Hearing loss: soon a drug to regain hearing?

Soon a treatment for deafness? Here is the daunting challenge launched by an American company. This drug, which is still being tested, is based on the concept of regenerative medicine and aims to regenerate the cells responsible for hearing.

You probably know people in your entourage whose hearing has deteriorated. If this can cause some inconvenience to those around you (speaking louder, turning up the volume on the television, etc.), it can also be a factor of confinement for those suffering from this condition.

Currently, the solutions are mainly limited to medical devices that are placed in the ear. But a new solution could emerge, based on a new type of regenerative therapy.

Frequency Therapeutics is collaborating with MIT on a treatment for deafness. The first published clinical trial is encouraging. Among the 200 volunteers, the researchers “clinically significant improvements seen in speech perception in three separate clinical studies” the company said in a press release.

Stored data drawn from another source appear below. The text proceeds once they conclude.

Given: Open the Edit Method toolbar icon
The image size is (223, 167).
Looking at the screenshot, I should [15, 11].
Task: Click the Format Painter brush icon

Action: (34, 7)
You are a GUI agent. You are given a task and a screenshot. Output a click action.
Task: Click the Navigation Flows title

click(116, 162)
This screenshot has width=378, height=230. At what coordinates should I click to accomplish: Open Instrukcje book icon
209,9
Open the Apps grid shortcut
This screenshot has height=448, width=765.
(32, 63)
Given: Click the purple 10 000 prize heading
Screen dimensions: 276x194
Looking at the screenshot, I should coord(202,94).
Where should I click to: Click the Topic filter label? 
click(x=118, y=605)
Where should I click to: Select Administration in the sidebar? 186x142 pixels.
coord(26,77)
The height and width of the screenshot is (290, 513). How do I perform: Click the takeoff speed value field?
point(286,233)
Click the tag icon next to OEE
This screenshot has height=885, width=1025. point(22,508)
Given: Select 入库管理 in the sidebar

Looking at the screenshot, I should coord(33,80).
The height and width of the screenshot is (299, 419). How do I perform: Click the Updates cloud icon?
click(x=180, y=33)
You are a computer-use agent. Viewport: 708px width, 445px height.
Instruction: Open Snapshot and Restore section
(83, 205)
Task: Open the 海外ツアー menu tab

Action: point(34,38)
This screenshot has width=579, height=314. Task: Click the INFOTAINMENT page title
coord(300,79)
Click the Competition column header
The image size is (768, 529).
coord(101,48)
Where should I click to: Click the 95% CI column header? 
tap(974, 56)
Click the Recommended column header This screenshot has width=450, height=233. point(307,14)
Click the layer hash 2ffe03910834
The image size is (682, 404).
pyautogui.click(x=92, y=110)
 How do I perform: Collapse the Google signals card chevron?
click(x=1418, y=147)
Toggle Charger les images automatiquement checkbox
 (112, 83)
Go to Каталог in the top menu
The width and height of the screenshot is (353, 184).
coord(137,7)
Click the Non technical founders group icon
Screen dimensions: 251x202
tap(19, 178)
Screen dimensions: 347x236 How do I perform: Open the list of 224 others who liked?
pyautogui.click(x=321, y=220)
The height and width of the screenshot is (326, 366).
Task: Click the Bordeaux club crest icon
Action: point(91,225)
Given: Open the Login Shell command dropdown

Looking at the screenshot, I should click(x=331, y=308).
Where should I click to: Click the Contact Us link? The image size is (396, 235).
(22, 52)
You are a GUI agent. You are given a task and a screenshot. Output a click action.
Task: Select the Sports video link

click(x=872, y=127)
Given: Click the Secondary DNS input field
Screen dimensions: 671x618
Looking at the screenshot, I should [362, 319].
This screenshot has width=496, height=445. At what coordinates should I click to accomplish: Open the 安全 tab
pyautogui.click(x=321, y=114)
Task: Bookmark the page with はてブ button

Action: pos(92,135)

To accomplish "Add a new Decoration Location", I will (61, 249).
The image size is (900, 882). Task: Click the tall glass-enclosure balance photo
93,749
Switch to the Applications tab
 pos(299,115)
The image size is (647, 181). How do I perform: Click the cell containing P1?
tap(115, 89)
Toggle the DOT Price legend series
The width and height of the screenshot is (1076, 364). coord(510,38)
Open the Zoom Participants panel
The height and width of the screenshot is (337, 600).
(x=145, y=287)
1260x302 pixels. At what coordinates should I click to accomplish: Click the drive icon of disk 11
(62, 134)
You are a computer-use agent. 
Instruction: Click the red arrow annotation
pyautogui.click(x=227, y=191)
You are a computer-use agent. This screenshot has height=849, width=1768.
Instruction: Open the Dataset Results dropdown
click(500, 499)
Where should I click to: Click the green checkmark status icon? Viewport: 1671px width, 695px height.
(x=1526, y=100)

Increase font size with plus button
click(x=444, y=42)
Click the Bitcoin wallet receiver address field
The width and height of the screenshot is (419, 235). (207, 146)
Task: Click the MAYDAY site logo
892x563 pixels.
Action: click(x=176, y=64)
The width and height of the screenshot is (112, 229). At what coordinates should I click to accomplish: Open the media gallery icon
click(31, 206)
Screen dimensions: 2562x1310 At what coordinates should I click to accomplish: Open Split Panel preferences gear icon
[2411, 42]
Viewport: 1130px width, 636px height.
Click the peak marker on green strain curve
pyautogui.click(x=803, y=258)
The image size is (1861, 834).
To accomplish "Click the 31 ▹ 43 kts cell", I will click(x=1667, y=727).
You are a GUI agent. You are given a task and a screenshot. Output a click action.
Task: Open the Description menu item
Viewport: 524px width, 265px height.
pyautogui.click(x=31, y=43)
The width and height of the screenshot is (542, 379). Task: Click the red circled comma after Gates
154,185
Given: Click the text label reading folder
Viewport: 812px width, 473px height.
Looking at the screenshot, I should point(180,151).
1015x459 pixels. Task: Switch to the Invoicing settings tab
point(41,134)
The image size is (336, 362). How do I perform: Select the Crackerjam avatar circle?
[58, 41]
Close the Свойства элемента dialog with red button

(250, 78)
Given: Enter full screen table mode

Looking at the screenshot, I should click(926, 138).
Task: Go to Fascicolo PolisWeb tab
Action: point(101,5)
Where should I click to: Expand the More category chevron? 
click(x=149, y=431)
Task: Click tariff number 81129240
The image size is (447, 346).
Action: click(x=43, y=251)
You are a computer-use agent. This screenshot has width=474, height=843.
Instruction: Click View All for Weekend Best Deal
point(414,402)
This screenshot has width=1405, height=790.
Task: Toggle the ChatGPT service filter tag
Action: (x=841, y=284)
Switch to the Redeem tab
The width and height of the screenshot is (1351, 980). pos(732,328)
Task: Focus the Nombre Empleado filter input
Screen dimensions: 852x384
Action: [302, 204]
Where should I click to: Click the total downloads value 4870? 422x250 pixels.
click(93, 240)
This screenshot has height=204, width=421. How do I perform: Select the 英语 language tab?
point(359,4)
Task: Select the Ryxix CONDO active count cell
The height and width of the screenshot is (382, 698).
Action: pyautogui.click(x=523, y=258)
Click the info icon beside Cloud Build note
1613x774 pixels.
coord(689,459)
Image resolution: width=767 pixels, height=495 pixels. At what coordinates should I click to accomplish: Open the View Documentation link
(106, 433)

“Some of these people couldn’t hear for 30 years, and for the first time they said they could walk into a crowded restaurant and hear what their kids were saying.”

Robert Langer, professor at the MIT Institute

One step closer to regenerative medicine

This treatment targets the hair cells in the inner ear. These are essential for good hearing. However, “Humans are born with about 15,000 hair cells in each cochlea. These cells die over time and never regenerate.”, explains the biotechnology company. The company’s goal is to regenerate these cells by injecting the drug into the ear.

Specialists believe that their approach, based on injecting a treatment to regenerate cells, has an advantage over gene therapy treatments in which cells are extracted from a patient, programmed in the lab, and then transported to the appropriate area.

“Your body’s tissues contain precursor cells, so we see a huge range of applications”conclude the researchers who are working on a different treatment to treat multiple sclerosis.